## EXERCISE GOAL
Go through the records line by line from the top and repeat each one exactly, ending with the line that contains "Given: Click the 21:00 time cell".

*** Opening of EXERCISE DATA ***

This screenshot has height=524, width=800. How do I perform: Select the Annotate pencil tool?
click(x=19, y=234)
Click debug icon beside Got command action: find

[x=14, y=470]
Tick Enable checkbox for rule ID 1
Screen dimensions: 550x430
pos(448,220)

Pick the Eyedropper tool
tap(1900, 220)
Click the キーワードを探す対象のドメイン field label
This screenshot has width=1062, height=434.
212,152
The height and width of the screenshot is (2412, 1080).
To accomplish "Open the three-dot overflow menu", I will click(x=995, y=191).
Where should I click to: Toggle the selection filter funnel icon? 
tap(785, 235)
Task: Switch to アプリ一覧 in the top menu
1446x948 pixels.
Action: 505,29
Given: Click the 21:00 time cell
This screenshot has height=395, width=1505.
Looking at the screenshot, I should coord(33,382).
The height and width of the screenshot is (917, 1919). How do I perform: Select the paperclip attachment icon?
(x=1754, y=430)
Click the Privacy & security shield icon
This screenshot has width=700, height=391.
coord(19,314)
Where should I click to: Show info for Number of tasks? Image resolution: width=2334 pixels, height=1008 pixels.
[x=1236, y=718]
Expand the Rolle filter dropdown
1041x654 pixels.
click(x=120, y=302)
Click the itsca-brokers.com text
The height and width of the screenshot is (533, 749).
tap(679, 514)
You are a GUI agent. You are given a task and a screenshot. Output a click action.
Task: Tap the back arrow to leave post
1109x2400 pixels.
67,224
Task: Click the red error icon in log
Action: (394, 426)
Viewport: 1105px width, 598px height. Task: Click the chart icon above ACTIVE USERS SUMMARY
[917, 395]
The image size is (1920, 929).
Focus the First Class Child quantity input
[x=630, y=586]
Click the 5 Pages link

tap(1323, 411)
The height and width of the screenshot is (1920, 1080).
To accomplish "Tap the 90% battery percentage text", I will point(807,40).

*** Close of EXERCISE DATA ***

## WRITTEN SOLUTION
This screenshot has height=524, width=800. How do I perform: Select the Annotate pencil tool?
click(x=19, y=234)
Click debug icon beside Got command action: find

[x=14, y=470]
Tick Enable checkbox for rule ID 1
Screen dimensions: 550x430
pos(448,220)

Pick the Eyedropper tool
tap(1900, 220)
Click the キーワードを探す対象のドメイン field label
This screenshot has width=1062, height=434.
212,152
The height and width of the screenshot is (2412, 1080).
To accomplish "Open the three-dot overflow menu", I will click(x=995, y=191).
Where should I click to: Toggle the selection filter funnel icon? 
tap(785, 235)
Task: Switch to アプリ一覧 in the top menu
1446x948 pixels.
Action: 505,29
Given: Click the 21:00 time cell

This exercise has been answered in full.